‘Peak Defence’ on Horizon as US, UK & Europe Erodes Competitive Edge
IHS: Asia’s Defence Budgets Bigger than North America by 2021;
Global Arms Trade Explodes, up 30 percent Since Cuts & Economic Downturn
Public Company Information:
LONDON--(BUSINESS WIRE)--Asia Pacific budgets are set to outstrip USA and Canada by 2021, fuelled by an explosion in global arms trade that threatens the competitive edge and dominance of US, UK and European defence trade according to the biggest budget and export study since the economic downturn. The study – The Balance of Trade – is presented to clients on 25 June by IHS Inc. (NYSE: IHS), the leading global source of information and analytics.

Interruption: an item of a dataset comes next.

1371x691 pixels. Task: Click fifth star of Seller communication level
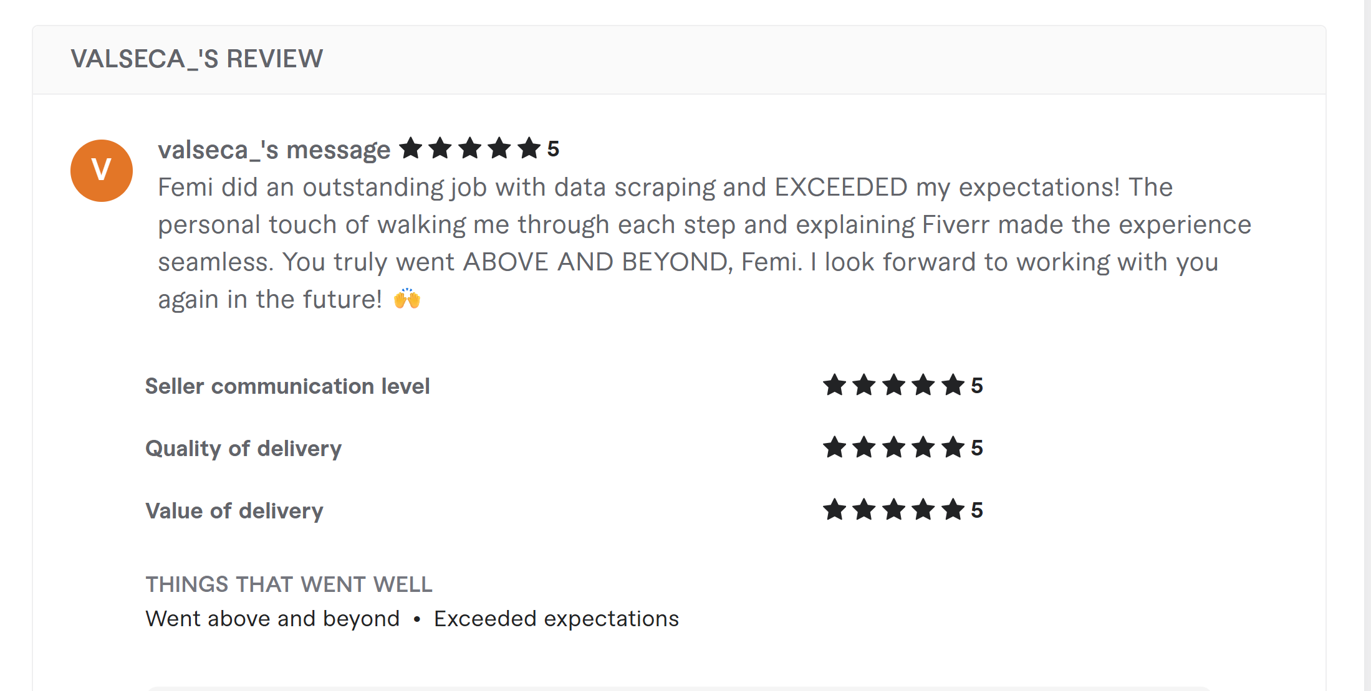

|1.||Asia Pacific’s defence budgets are forecast to outstrip North America by 2021, up 35 percent from 2013 levels to $501bn. Total global defence budgets are forecast to continue rising, reaching $1.65tn by 2021, an increase of 9.3 percent over 2013 levels.|
|2.||Israel will sell twice as many UAV (‘drone’) as the USA in 2014 and will become the biggest exporter by the end of 2013. The top UAV (‘drone’) exporter is currently the USA not Israel (despite press reports).|
|3.||Global arms trade (exports and imports between countries) is up significantly despite the global economic downturn, increasing 30 percent between 2008 and 2012, from USD56.5bn to USD73.5bn. At this rate, defence trade between countries will have more than doubled by 2020. The global defence export and services market will have reached $100bn by 2018. IHS analysis suggests that world trade is at least 30 percent higher than as stated in other prominent studies publicly available. Western Europe’s share of exports declined, Asia Pacific’s rose.|
Asia Pacific’s exports are up. Western Europe’s exports are down. Western Europe’s share of the global market was 34.5 percent in 2008 and fell to 27.5 percent in 2012. Asia Pacific’s share (including China) rose from 3.7 percent ($2.0bn) in 2008 to 5.4 percent ($3.7bn) in 2012 – with many in Asia doubling exports. China has jumped up from 10th place in 2008 to be the world’s 8th largest exporter today.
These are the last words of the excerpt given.